Mythic_Delirium_3_4_cove_webMy short story, “The Ladder-Back Chair,” which was published in the April-June print edition of Mythic Delirium, is now available online.

I’m especially pleased because it is appearing alongside a wonderful poem called “Grave Robber” by Jane Yolen. I had the honor of sitting next to her during the author autographing session at last month’s Nebula Conference in Pittsburgh, where she was Grand Master; she’s not only a great writer, but a lovely person.

The June online edition also features a poem “bn ʾdnbʿl bn ʾdrbʿl”by the talented writer Sonya Taafle.

So I hope you enjoy these, and the other now-online stories and poems in the issue.

 

A Nebula Nomination!

I am astounded (no, really) to announce that my story “Sabbath Wine,” which was published in the anthology Clockwork Phoenix 5, has been nominated for a 2016 Nebula Award.
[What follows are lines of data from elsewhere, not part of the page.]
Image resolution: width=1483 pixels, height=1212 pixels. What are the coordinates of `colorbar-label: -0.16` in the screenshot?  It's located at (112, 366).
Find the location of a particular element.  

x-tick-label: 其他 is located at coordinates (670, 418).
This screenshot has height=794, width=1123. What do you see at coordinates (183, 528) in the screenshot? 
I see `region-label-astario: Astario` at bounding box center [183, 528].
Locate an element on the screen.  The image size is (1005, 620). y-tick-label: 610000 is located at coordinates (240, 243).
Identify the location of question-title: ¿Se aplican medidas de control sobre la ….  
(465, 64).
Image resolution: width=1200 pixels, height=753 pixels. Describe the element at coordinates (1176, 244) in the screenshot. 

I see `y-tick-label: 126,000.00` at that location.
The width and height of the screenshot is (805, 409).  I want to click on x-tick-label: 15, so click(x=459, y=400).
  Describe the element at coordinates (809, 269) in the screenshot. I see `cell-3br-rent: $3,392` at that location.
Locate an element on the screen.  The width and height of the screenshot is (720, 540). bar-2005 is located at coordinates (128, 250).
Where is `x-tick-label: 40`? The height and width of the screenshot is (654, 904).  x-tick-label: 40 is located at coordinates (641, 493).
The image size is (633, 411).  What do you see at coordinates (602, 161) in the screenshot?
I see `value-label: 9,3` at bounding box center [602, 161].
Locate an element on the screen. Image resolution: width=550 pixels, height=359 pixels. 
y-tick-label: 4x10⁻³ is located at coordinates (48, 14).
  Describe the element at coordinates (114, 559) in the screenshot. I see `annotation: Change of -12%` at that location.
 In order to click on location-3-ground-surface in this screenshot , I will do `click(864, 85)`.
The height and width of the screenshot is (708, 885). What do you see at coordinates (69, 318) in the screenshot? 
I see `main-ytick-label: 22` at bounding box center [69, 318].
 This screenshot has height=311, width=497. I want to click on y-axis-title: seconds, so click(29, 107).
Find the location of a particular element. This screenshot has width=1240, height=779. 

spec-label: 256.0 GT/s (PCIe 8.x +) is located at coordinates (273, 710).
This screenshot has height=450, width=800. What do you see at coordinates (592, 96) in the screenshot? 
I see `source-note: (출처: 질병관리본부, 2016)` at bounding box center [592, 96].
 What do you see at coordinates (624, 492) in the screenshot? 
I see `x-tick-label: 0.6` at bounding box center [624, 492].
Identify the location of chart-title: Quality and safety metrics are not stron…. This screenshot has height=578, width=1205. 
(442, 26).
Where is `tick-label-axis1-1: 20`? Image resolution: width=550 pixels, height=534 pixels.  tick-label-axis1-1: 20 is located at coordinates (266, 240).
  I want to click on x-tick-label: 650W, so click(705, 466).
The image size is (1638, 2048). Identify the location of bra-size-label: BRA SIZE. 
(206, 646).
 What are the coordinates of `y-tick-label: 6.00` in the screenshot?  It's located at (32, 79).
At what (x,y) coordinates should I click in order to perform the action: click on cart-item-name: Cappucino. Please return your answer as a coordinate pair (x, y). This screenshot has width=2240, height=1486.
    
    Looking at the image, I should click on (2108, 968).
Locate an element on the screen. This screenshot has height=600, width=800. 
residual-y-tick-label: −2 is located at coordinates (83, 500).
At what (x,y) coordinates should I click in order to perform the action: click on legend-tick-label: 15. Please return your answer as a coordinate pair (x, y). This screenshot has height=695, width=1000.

I’m even more honored by the quality of the other short stories that have been nominated; they include:

  • “Our Talons Can Crush Galaxies”, Brooke Bolander (Uncanny)
  • “Seasons of Glass and Iron”, Amal El-Mohtar (The Starlit Wood)
  • “Things With Beards”, Sam J. Miller (Clarkesworld)
  • “This Is Not a Wardrobe Door”, A. Merc Rustad (Fireside Magazine)
  • “A Fist of Permutations in Lightning and Wildflowers”, Alyssa Wong (Tor.com)
  • “Welcome to the Medical Clinic at the Interplanetary Relay Station│Hours Since the Last Patient Death: 0”, Caroline M. Yoachim (Lightspeed)

Congratulations to all the nominees — these and those in the other categories.

“Sabbath Wine,” was a real labor of love; I’m so glad that it has been enjoyed by those who read it.